### [Consignes]
1: Extrayez du texte sur le projet d'Observatoire panafricain des médias tout ce qui va de "Parmi ces événements" jusqu'à "et des peuples.".
2: Répondez aux questions suivantes d'après le texte sur le projet d'Observatoire panafricain des médias, une réponse par ligne, marquée comme la question :
(a) En quelle année date la Déclaration de Windhoek sur la Promotion d'une presse africaine indépendante et pluraliste ?
(b) Dans quelle ville a eu lieu la conférence où fut adoptée la Charte africaine de la radiodiffusion ?
(c) Sous quelle forme la Commission africaine a-t-elle établi son mécanisme de surveillance de la liberté d'expression en Afrique ?

━━━ Document

4. Le projet ne tient pas compte de certains événements marquants antérieurs
Bien que la description du projet prétende qu’il s’agit d’une structure destinée à soutenir et à renforcer les initiatives, organisations et organismes existants, dans la réalité il ne reconnaît pas les principes marquants établis antérieurement, mais dont l’efficacité a été minée par l’incapacité des gouvernements nationaux ou par leur refus de les respecter et de s’y conformer.
Parmi ces événements marquants, il y a la Déclaration de Windhoek de 1991 sur la Promotion d’une presse africaine indépendante et pluraliste, qui par la suite a été avalisée à l’unanimité par l’UNESCO et par l’Assemblée générale des Nations Unies; la Charte africaine de la radiodiffusion, adoptée lors d’une conférence internationale organisée en 2001 par l’UNESCO à Windhoek, en Namibie, en commémoration du dixième anniversaire de la Déclaration de Windhoek; enfin, la Déclaration de principes sur la liberté d’expression en Afrique, adoptée en 2002 par la Commission africaine des droits de l’homme et des peuples.
À la suite de l’adoption de la Déclaration de principes sur la liberté d’expression en Afrique par la Commission africaine, un organe de l’UA, la Commission a établi un mécanisme de surveillance de la liberté d’expression en Afrique sous la forme d’un Rapporteur spécial sur la liberté d’expression et d’accès à l’information en Afrique, doté du mandat, entre autres, de surveiller le respect, par les États membres de l’UA, des normes sur la liberté d’expression en général et de la Déclaration de principes sur la liberté d’expression en particulier.
Le document sur le projet ne fournit aucune indication quant à la connaissance de ces instruments et de ces mécanismes. Il ne semble pas que l’on ait accordé la moindre considération à leur potentiel pour faire progresser la liberté, l’indépendance et le professionnalisme des médias sur le continent. Aucune indication non plus sur la façon dont le Projet d’Observatoire panafricain des médias pourrait chercher à les renforcer ou à en assurer la mise en œuvre réelle, par exemple en s’assurant que les États font concorder leurs lois et leurs pratiques avec les normes énoncées dans les documents.

━━━━━━
━━━ Lignes de données

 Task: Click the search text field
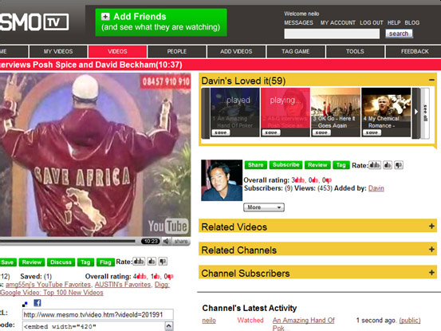click(332, 33)
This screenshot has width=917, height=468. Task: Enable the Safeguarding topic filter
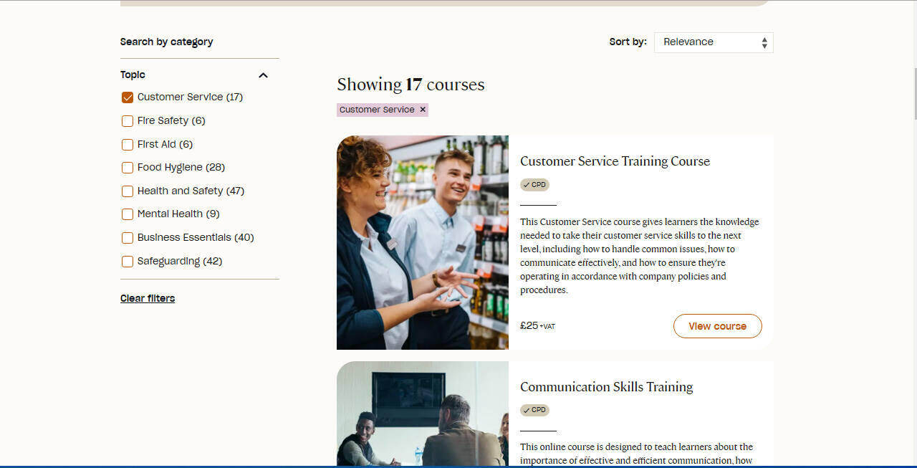pos(127,261)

━━━━━━

### [Réponses]
1:
Parmi ces événements marquants, il y a la Déclaration de Windhoek de 1991 sur la Promotion d’une presse africaine indépendante et pluraliste, qui par la suite a été avalisée à l’unanimité par l’UNESCO et par l’Assemblée générale des Nations Unies; la Charte africaine de la radiodiffusion, adoptée lors d’une conférence internationale organisée en 2001 par l’UNESCO à Windhoek, en Namibie, en commémoration du dixième anniversaire de la Déclaration de Windhoek; enfin, la Déclaration de principes sur la liberté d’expression en Afrique, adoptée en 2002 par la Commission africaine des droits de l’homme et des peuples.

2:
(a) En 1991.
(b) À Windhoek, en Namibie.
(c) Sous la forme d'un Rapporteur spécial sur la liberté d'expression et d'accès à l'information en Afrique.